> **What to produce**
The data below holds a line containing "Arizona (103, 155)" and a line containing "FPN Poker Pro (92, 1414)"; please quote exactly those two lines and every line between them, and nothing else.

> **Data supplied**
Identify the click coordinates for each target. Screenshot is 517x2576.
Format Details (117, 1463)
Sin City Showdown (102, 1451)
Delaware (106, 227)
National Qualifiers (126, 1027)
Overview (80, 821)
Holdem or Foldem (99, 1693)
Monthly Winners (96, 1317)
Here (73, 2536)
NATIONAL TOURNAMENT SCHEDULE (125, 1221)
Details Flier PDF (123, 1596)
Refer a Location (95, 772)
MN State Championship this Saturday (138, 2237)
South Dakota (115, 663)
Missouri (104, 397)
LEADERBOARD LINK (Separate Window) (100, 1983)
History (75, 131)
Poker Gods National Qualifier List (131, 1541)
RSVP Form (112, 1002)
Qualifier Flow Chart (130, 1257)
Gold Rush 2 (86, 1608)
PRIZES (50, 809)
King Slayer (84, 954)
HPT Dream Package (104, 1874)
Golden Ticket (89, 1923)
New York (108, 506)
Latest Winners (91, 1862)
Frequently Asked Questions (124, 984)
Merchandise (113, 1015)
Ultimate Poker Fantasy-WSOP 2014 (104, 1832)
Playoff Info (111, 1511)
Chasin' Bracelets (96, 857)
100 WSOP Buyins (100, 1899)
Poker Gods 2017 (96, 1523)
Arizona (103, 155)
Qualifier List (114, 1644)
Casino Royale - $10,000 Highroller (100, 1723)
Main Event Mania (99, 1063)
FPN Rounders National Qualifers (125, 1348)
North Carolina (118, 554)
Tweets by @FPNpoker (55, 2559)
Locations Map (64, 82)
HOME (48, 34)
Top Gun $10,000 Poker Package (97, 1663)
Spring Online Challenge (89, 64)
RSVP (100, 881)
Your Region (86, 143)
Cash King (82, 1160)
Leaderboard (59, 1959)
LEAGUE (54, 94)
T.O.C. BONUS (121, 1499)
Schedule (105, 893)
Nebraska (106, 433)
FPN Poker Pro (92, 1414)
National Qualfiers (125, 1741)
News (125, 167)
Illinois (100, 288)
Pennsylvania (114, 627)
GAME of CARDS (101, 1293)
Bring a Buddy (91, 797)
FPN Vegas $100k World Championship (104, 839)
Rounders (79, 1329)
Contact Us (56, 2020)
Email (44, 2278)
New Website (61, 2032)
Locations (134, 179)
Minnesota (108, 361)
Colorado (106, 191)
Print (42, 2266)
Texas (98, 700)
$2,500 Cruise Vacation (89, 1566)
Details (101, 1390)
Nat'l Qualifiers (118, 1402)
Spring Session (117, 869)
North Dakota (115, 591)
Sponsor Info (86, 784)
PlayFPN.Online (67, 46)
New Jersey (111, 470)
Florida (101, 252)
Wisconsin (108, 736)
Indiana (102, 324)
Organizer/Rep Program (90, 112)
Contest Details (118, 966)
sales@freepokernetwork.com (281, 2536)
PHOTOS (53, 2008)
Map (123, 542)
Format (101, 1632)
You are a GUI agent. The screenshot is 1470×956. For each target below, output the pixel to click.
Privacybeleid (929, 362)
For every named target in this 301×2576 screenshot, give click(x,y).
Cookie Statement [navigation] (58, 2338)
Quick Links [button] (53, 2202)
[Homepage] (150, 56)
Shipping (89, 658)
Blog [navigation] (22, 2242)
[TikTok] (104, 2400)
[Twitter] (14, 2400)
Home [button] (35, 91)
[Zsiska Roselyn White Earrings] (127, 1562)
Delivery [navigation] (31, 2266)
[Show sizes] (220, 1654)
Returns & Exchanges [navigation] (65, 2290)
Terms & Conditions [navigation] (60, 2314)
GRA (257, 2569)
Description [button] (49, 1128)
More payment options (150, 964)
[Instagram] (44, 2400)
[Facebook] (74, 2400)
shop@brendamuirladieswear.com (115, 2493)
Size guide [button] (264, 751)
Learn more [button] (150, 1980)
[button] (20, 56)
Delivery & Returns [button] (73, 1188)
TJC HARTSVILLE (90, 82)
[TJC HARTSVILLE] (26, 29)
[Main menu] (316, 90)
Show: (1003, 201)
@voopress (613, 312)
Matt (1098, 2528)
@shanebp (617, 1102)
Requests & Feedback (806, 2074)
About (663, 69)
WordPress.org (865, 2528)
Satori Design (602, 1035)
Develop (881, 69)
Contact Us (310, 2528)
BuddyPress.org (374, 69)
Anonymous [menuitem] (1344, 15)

> **Result of this task**
Arizona (103, 155)
Qualifier List (114, 1644)
Casino Royale - $10,000 Highroller (100, 1723)
Main Event Mania (99, 1063)
FPN Rounders National Qualifers (125, 1348)
North Carolina (118, 554)
Tweets by @FPNpoker (55, 2559)
Locations Map (64, 82)
HOME (48, 34)
Top Gun $10,000 Poker Package (97, 1663)
Spring Online Challenge (89, 64)
RSVP (100, 881)
Your Region (86, 143)
Cash King (82, 1160)
Leaderboard (59, 1959)
LEAGUE (54, 94)
T.O.C. BONUS (121, 1499)
Schedule (105, 893)
Nebraska (106, 433)
FPN Poker Pro (92, 1414)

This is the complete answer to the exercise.